■ STUDY TEXT:
———
Lake Leśnia (Polish Jezioro Leśniańskie, German Marklissa-Talsperre) is a small artificial lake, located on the Kwisa river, between towns of Leśna and Gryfow Slaski in Lower Silesian Voivodeship, southwestern Poland. It was opened on July 15, 1905, after a dam had been completed near the village of Czocha. The dam was constructed between 1901 - 1905, by the government of Kingdom of Prussia’s Province of Silesia. Most workers employed during construction came from Austria and Italy, and total cost was estimated at 1,270,00 reichsmarks. The dam is 45 m high, its length is 130 m, and its thickness - 8 m on top.

Total area of the lake is 140 hectares, and volume - 15 million cubic metres. The length of the lake is around 7 km, and it is up to 1 km wide. Between 1905 and 1907, a hydroelectric power plant was built there, for 800,000 marks, funded by the government of Silesia. Currently, it is the oldest plant of this kind in Poland, with six J.M.Voith 1906 turbines still working. On the high, left bank of the lake, Czocha Castle is located, and on the right bank, there is the complex of Rajsko Castle. The lake is a popular summer vacation centre, with several campsites and watersports facilities.
———
■ EXTRACTED RECORDS:
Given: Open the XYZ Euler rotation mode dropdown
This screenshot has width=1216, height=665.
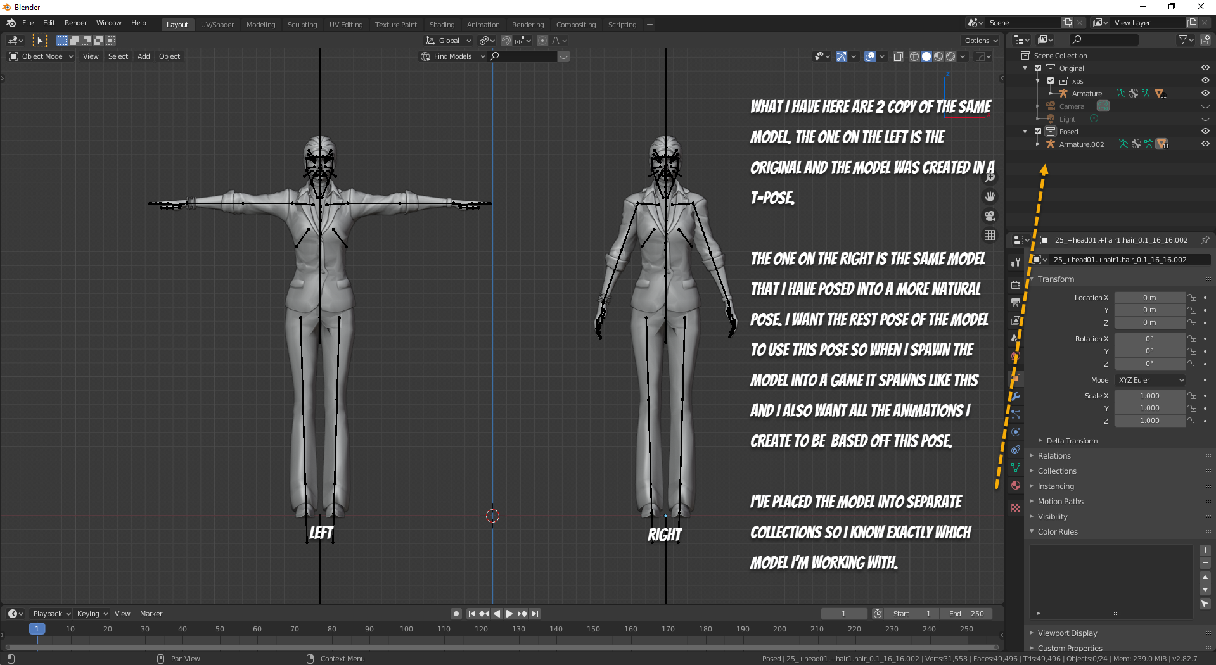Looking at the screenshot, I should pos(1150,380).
———
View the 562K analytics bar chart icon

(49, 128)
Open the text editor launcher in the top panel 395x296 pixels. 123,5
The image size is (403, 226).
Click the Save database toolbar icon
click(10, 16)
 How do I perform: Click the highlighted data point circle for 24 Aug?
———
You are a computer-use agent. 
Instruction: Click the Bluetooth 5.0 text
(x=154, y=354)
———
■ WHAT THIS EXERCISE ASKS:
1/ Translate this sentence from the Lake Leśnia text into Spanish: "The lake is a popular summer vacation centre, with several campsites and watersports facilities."
2/ For each statement, say yes or no according to the Lake Leśnia text, and quote the words that decide it.
(a) The dam was completed near the village of Czocha.
(b) The hydroelectric power plant was funded by the Kingdom of Prussia.
(c) Most workers on the dam came from Austria and Italy.
The material isn't needed for what follows.

■ YOUR RESPONSES:
1/ El lago es un centro vacacional de verano muy popular, con varios campings e instalaciones para deportes acuáticos.

2/
(a) Yes: "after a dam had been completed near the village of Czocha"
(b) No: "funded by the government of Silesia"
(c) Yes: "Most workers employed during construction came from Austria and Italy"